• [Working data]:
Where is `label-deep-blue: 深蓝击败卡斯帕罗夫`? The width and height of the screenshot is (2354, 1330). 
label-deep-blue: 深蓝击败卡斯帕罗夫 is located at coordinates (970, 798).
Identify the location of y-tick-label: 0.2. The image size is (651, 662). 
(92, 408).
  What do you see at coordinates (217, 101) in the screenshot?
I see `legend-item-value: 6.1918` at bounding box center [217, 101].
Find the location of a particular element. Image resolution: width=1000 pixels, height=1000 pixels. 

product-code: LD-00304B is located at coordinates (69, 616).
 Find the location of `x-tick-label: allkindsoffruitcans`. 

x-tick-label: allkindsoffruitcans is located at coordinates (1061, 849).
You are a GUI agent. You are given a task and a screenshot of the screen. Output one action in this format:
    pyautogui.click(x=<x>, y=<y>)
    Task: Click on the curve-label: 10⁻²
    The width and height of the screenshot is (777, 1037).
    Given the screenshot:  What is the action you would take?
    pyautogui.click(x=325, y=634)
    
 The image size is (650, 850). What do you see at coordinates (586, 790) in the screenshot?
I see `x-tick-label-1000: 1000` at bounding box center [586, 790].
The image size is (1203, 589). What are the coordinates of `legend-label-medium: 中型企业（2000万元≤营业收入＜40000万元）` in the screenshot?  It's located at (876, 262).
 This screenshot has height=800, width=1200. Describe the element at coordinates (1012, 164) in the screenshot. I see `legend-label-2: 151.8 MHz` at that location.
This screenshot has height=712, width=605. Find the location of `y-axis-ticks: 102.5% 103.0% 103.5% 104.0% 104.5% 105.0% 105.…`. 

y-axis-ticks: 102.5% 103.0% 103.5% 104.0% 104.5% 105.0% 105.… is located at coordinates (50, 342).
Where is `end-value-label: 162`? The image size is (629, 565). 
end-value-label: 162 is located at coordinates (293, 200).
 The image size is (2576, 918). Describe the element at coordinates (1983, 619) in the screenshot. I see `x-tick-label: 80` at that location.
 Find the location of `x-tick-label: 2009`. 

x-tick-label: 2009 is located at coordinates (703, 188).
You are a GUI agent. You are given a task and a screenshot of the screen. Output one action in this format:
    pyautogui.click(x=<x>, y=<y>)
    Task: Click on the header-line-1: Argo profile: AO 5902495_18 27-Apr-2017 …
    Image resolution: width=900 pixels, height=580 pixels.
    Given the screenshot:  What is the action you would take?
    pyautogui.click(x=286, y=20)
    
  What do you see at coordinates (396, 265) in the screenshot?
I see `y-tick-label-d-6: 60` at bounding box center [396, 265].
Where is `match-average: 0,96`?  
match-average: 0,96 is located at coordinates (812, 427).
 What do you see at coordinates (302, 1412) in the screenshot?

• [Task objective]:
Please repeat the stretch of items from the start through the line containing "x-tick-label: 2009 is", switching "Find the location of" to "Give the position of" and leaving all else as it is.

• [Response to this task]:
Where is `label-deep-blue: 深蓝击败卡斯帕罗夫`? The width and height of the screenshot is (2354, 1330). 
label-deep-blue: 深蓝击败卡斯帕罗夫 is located at coordinates (970, 798).
Identify the location of y-tick-label: 0.2. The image size is (651, 662). 
(92, 408).
  What do you see at coordinates (217, 101) in the screenshot?
I see `legend-item-value: 6.1918` at bounding box center [217, 101].
Give the position of a particular element. Image resolution: width=1000 pixels, height=1000 pixels. 

product-code: LD-00304B is located at coordinates (69, 616).
 Give the position of `x-tick-label: allkindsoffruitcans`. 

x-tick-label: allkindsoffruitcans is located at coordinates (1061, 849).
You are a GUI agent. You are given a task and a screenshot of the screen. Output one action in this format:
    pyautogui.click(x=<x>, y=<y>)
    Task: Click on the curve-label: 10⁻²
    The width and height of the screenshot is (777, 1037).
    Given the screenshot:  What is the action you would take?
    pyautogui.click(x=325, y=634)
    
 The image size is (650, 850). What do you see at coordinates (586, 790) in the screenshot?
I see `x-tick-label-1000: 1000` at bounding box center [586, 790].
The image size is (1203, 589). What are the coordinates of `legend-label-medium: 中型企业（2000万元≤营业收入＜40000万元）` in the screenshot?  It's located at (876, 262).
 This screenshot has height=800, width=1200. Describe the element at coordinates (1012, 164) in the screenshot. I see `legend-label-2: 151.8 MHz` at that location.
This screenshot has height=712, width=605. Give the position of `y-axis-ticks: 102.5% 103.0% 103.5% 104.0% 104.5% 105.0% 105.…`. 

y-axis-ticks: 102.5% 103.0% 103.5% 104.0% 104.5% 105.0% 105.… is located at coordinates (50, 342).
Where is `end-value-label: 162`? The image size is (629, 565). 
end-value-label: 162 is located at coordinates (293, 200).
 The image size is (2576, 918). Describe the element at coordinates (1983, 619) in the screenshot. I see `x-tick-label: 80` at that location.
 Give the position of `x-tick-label: 2009`. 

x-tick-label: 2009 is located at coordinates (703, 188).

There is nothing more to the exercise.